A blinded single case study demonstrated a statistically significant correlation between an objective thermographic evaluation and FPD evaluation when an upper cervical Adjustment was indicated.54 Knutson reported a case study involving occipitoatlantal intra-articular injections that moderated postural distortion.55 Another study also revealed postural changes occurring in subjects after undergoing upper cervical care.56 Two studies have shown statistically significant changes in right and left weight-bearing pre- and post-upper cervical Adjustment.57,58 The Seemann study57 involved 93 subjects who were found to have an average imbalance of 12.84 pounds before receiving care. After receiving one NUCCA upper cervical Adjustment, bilateral weight measurements showed an average imbalance of only 3.67 pounds. These studies imply, but do not prove, a causal link between postural distortion changes and upper cervical chiropractic care. The assessment of postural imbalances is an important outcome that has historically been used by upper cervical doctors. Chapter 9 reviews the stability of posture and the Reliability of its assessment. Structure dictates function, just as posture plays a significant role in the overall Health of the individual. Lennon et al. state:

Observations of the striking influence of postural mechanics on function and symptomatology have led to our Hypothesis that posture affects and moderates every physiologic function from breathing to hormonal production.59

Outcome Assessments

The purpose of outcome assessments can range from determining when an appropriate chiropractic Adjustment has been achieved to evaluating the patient’s response to care. Outcome assessments that have been studied in clinical and research settings with specific upper cervical chiropractic care include the following: Thermocouple scanning,60,61,62,63 surface electromyography (sEMG),46,47,64 static Palpation,65,66,67 somatosensory evoked potentials (SSEP),68,69,70,71,72,73 range of motion,74,75,76 and even bone densitometry.77

Collins and Pfleger70 conducted SSEP evaluations on a group of patients, which revealed neurological insult in 93% of the subjects. Eighty-five percent of the patients with documented deficits of the sensory nervous system pathways were shown to have significantly improved SSEP waveforms in both the brachial and lumbosacral plexuses after receiving Grostic upper cervical Adjustments. These changes in waveforms were consistent with improvement or elimination of various subjective symptoms. This technology assesses the nervous system directly compared with other typical outcome assessments (i.e., thermometry, sEMG, leg check). However, SSEP is typically cost prohibitive in its use for clinical practice.

Practice-Based Research

Practice-based research (PBR) is a type of cohort study that reflects the “real-life” care provided in private practice. The PBR attempts to answer the bottom-line question: “Is the care effective?” One investigation set out to assess changes in general Health status with the use of the SF-36 questionnaire and global well-being numerical scale after a course of upper cervical chiropractic care.78,79,80 The patients presented primarily with musculoskeletal symptoms; however, statistically significant improvement was seen for all SF-36 subscales at 4 weeks and at the point of maximum chiropractic improvement (MCI). The global well-being numerical scores demonstrated improvement as well. X-ray analysis found an average of 51% to 75% improvement in relative upper cervical alignment.

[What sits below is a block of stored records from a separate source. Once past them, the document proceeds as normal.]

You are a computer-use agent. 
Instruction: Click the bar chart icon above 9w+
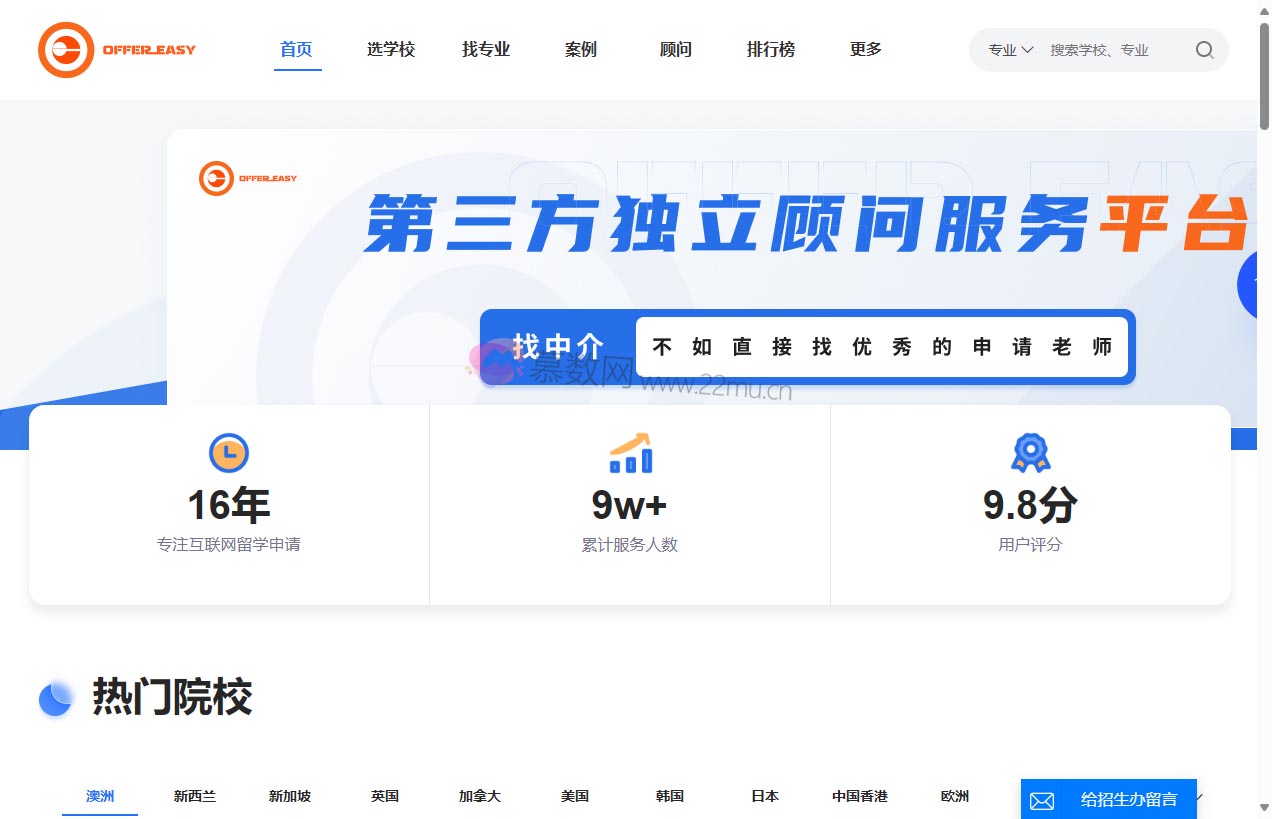tap(630, 453)
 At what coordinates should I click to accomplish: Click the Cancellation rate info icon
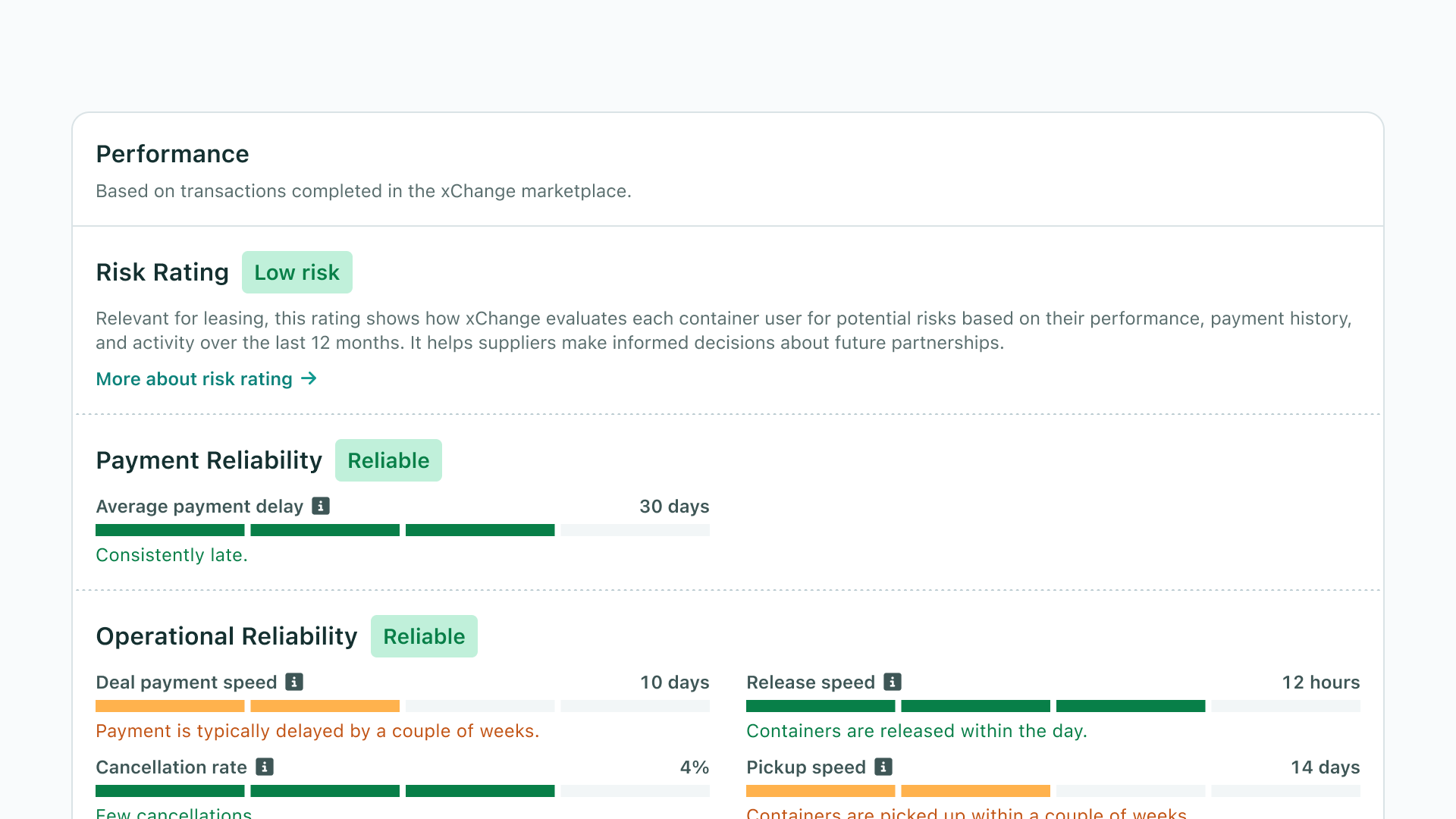264,767
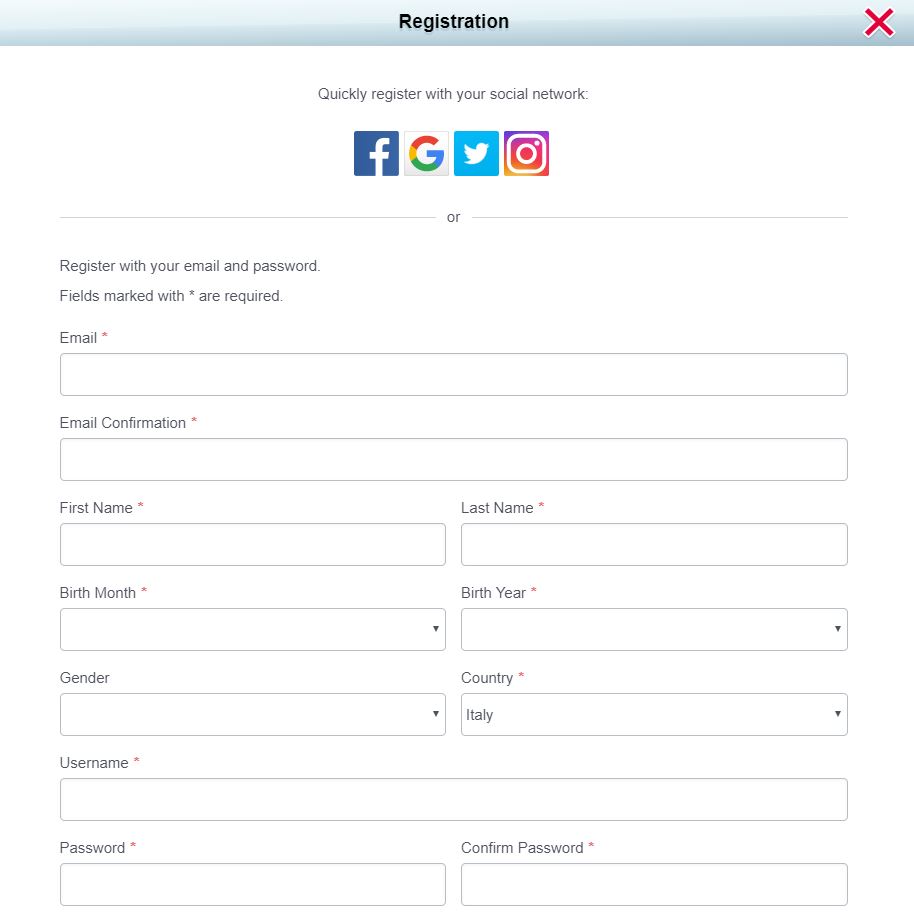Viewport: 914px width, 922px height.
Task: Click the Confirm Password field
Action: 653,884
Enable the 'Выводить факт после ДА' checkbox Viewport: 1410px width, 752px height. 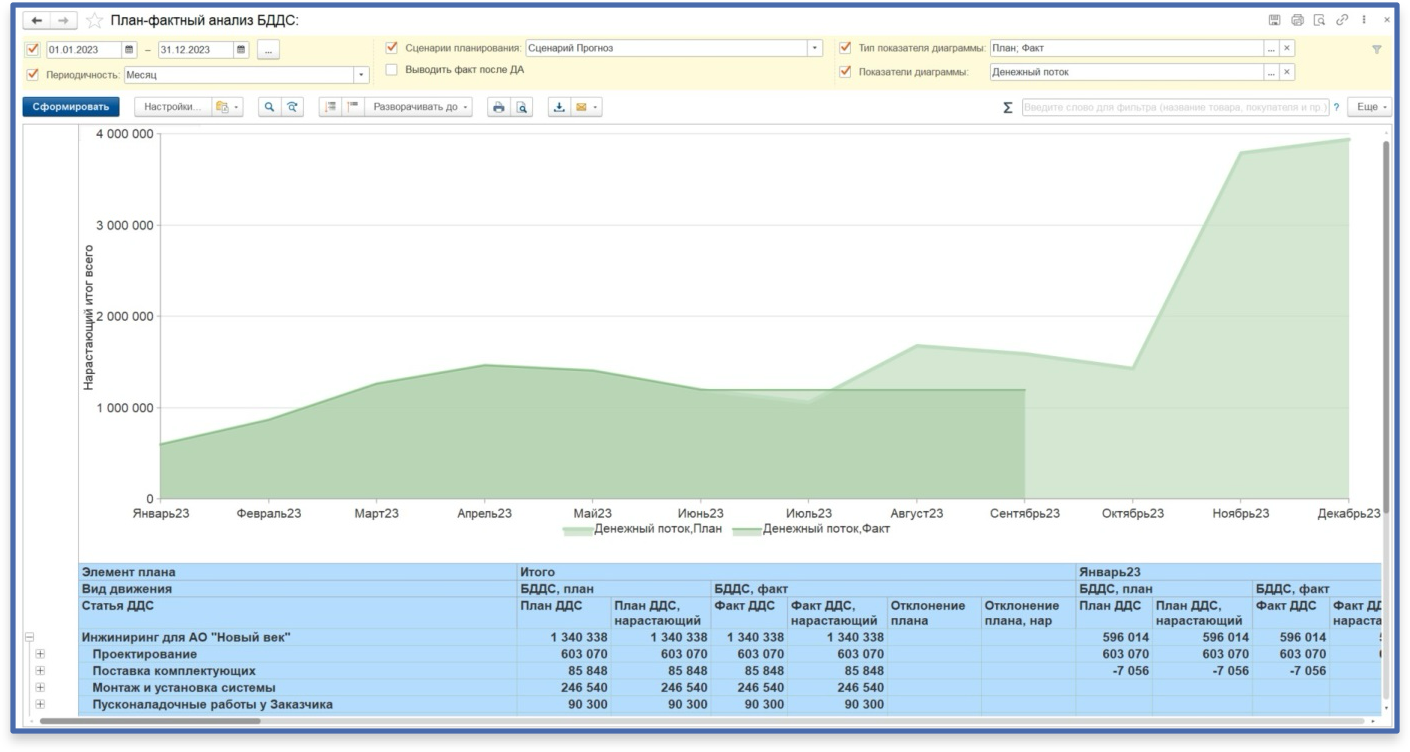point(392,70)
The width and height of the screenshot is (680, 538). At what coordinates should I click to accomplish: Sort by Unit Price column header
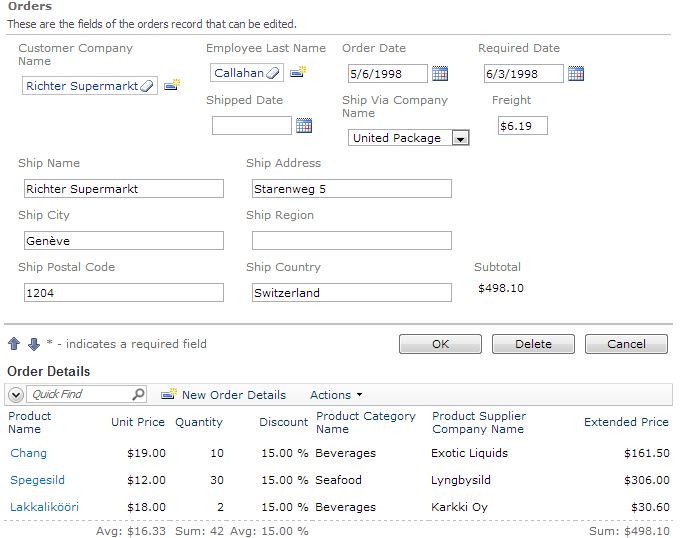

However, no control group was used in the design of this study, and fewer than one-third of the patients were tracked to MCI, so the conclusions drawn are somewhat limited. The majority of patients in this study had chronic symptoms lasting more than 8 weeks. The data indicated that there was no relationship between gains made on SF-36 general Health scores and the duration of symptom. Because acute as well as chronic Health symptoms showed similar outcomes under upper cervical care, the data suggested that the natural course of the condition is probably not responsible for the overall gains in Health seen in the study. Analysis of initial SF-36 scores showed a statistically significant difference in only the physical functioning scale between patients for whom completed data was available versus those with incomplete files. As a result, severity of the initial symptom did not seem to be related to compliance in the study.80

A pilot study used the SF-36 survey to assess patient outcome and correlation with the X-ray analysis between three upper cervical techniques (Grostic, Blair, and toggle).81 Atlas laterality was measured on the Nasium view (Grostic), protractoview (Blair), and the AP open-mouth view (toggle). Poor agreement was found between Grostic and Blair analysis (56%, Kappa = 0.08), and poor agreement was found between Grostic and toggle analysis of Atlas laterality (56%, Kappa = 0.10). The study also involved 20 subjects (10 Grostic and 10 Blair) undergoing 1 month of upper cervical care. It was found that patients under Grostic care had a significant improvement in physical functioning on the SF-36 subscale, whereas patients receiving Blair Adjustments had a significant improvement in role emotional and mental Health subscales. Dickholtz has conducted a PBR study on his own NUCCA practice with promising results.82

Studies on Patient Efficacy

Chiropractic care is not the treatment of disease or conditions, although whole-body effects have been noted since chiropractic’s inception in 1895. However, ill Health has multicausal contributions and not every occurrence will respond to spinal Adjustments. This section will present studies that appear to show, from a clinical standpoint, a relationship between the patient’s Health symptom and the correction/reduction of the upper cervical Subluxation. The studies will range from various musculoskeletal symptoms to conditions affecting almost every organ system of the human body. The case studies involve doctors reporting their own observations made while providing upper cervical care. It is acknowledged that this does not provide proof of a causal link between the spinal Adjustments and the patient results. It is incumbent upon the profession to continue to conduct more rigorous studies of the effects of chiropractic care. However, more than 110 years of clinical data and the growing amount of research evidence makes a compelling case for the role of chiropractic in the Health care arena.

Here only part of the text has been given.